"Precz z parlamentem"- pod takim hasłem będą protestować na Ukrainie pomarańczowi. Zwolennicy prezydenta Wiktora Juszczenki próbują odbić Kijów z rąk niebieskich, czyli zwolenników premiera Janukowycza.

Na Placu Europejskim postawiono już rusztowanie. Zaraz po świętach na scenie mają pojawiać się zwolennicy prezydenta Juszczenki. Jest już nawet gotowe hasło: „Precz z Parlamentem”. W Kijowie jest specjalny wysłannik RMF FM Przemysław Marzec:

W sobotę, mimo ogłoszonej wielkanocnej przerwy, około 3 tysięcy zwolenników prorosyjskiej koalicji premiera Wiktora Janukowycza pikietowało siedzibę ukraińskiej Centralnej Komisji Wyborczej. Akcja miała na celu niedopuszczenie do przedterminowych wyborów parlamentarnych.

Wcześniej na centralnym placu Kijowa, Majdanie Niepodległości, zebrały się tysiące demonstrujących.
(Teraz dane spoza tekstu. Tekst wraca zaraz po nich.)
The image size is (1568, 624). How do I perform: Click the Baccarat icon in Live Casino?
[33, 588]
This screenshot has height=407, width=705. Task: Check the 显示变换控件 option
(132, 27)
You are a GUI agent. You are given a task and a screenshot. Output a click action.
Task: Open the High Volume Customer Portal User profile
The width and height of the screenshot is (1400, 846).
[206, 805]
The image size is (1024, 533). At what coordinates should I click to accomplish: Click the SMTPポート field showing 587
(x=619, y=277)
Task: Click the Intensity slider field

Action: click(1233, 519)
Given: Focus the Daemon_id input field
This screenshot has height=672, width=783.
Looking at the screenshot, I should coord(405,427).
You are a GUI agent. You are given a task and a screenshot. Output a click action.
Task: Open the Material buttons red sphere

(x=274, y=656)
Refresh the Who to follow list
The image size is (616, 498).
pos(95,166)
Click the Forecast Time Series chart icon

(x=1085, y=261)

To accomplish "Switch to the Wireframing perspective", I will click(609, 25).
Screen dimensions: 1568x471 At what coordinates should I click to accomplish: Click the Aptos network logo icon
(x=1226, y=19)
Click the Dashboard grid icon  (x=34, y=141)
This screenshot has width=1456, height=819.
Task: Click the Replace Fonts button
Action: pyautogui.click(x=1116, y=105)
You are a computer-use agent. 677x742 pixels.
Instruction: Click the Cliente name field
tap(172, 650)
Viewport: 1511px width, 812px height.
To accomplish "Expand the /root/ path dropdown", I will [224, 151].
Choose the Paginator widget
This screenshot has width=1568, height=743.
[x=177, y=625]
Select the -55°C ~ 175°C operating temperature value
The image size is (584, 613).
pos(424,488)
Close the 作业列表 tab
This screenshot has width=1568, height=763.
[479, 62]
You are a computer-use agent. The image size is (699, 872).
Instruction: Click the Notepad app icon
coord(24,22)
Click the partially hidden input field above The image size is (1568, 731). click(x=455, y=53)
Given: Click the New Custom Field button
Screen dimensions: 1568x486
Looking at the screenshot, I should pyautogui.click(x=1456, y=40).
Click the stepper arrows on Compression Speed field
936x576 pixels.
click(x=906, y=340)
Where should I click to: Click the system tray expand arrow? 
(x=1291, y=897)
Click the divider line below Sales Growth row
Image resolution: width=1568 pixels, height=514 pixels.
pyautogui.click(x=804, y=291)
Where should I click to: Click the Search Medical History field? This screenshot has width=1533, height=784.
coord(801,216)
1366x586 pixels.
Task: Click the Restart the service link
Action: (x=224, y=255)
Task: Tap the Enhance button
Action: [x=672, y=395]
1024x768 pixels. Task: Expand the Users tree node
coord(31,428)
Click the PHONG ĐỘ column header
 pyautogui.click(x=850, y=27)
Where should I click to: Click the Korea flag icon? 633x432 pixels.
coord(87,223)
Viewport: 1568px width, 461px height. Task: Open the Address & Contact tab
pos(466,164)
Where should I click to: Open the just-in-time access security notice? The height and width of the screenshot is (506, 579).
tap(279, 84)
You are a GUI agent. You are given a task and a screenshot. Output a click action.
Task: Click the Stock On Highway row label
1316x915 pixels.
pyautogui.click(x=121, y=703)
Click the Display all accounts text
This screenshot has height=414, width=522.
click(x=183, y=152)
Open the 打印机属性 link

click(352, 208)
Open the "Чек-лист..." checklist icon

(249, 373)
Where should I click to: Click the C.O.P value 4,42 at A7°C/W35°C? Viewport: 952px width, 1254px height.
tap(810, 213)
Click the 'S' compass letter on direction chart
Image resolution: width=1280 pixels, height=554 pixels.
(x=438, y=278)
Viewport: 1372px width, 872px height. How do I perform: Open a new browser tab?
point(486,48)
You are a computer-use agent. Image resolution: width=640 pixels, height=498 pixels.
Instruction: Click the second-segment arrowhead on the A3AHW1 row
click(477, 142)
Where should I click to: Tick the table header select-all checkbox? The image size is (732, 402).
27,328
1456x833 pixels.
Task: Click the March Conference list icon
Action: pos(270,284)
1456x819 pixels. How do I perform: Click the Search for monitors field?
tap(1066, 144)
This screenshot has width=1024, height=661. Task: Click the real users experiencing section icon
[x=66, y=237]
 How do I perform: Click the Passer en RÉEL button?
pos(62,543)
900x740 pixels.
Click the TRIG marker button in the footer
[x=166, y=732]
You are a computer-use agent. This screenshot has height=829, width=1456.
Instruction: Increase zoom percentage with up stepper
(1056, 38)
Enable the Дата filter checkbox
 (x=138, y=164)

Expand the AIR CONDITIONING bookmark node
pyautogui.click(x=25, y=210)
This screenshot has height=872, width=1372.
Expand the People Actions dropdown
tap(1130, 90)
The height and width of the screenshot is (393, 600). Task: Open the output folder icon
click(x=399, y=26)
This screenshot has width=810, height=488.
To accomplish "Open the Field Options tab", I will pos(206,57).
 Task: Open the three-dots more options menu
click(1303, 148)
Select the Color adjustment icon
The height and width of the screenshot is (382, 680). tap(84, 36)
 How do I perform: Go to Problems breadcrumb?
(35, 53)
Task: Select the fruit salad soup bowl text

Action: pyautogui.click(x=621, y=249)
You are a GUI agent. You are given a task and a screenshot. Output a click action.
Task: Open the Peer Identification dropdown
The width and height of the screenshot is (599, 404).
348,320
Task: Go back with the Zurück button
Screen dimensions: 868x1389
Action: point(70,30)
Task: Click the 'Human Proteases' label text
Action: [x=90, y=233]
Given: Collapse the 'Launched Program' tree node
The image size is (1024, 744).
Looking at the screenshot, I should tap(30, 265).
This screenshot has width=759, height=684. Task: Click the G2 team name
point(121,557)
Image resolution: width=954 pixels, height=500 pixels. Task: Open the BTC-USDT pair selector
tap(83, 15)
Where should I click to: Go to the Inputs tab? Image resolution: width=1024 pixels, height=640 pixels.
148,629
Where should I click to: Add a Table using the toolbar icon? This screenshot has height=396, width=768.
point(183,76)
Zwolennicy ukraińskiego premiera Wiktora Janukowycza zapowiedzieli, że jeśli prezydent Wiktor Juszczenko nie ustąpi, zostanie odwołany.

Jeśli sąd konstytucyjny uzna dekret o rozwiązaniu parlamentu za niezgodny z konstytucją, to będzie to podstawą do usunięcia prezydenta Wiktora Juszczenki - oświadczył w 

przemówieniu do zgromadzonych minister transportu w rządzie Wiktora Janukowycza, Mykoła Rudkowski.

Minister podzielił się także z demonstrującymi sensacyjnymi informacjami na temat działań, planowanych przez otoczenie szefa państwa.

Po pierwsze - mówił - kancelaria Juszczenki wydała Służbie Bezpieczeństwa Ukrainy (SBU) polecenie aresztowania 30 członków rządu i deputowanych, którzy najaktywniej uczestniczą w akcjach protestacyjnych koalicji Partii Regionów, socjalistów i komunistów. Według Rudkowskiego SBU odmówiła wykonania tego rozkazu.

Rudkowski oświadczył także, że otoczenie Juszczenki namawia go do wprowadzenia bezpośrednich rządów prezydenckich. Ostrzegł, że jeśli te podane przez niego "dokładne informacje" sprawdzą się, na Ukrainie można oczekiwać strajku generalnego.

Wielotysięczne demonstracje trwają w Kijowie już szósty dzień. Wybuchły, kiedy prezydent Juszczenko wydał w poniedziałek dekret o rozwiązaniu parlamentu i przedterminowych wyborach. Koalicja nie uznaje tego dekretu, twierdząc, że jest on sprzeczny z konstytucją i zwróciła się o jego zbadanie do Sądu Konstytucyjnego.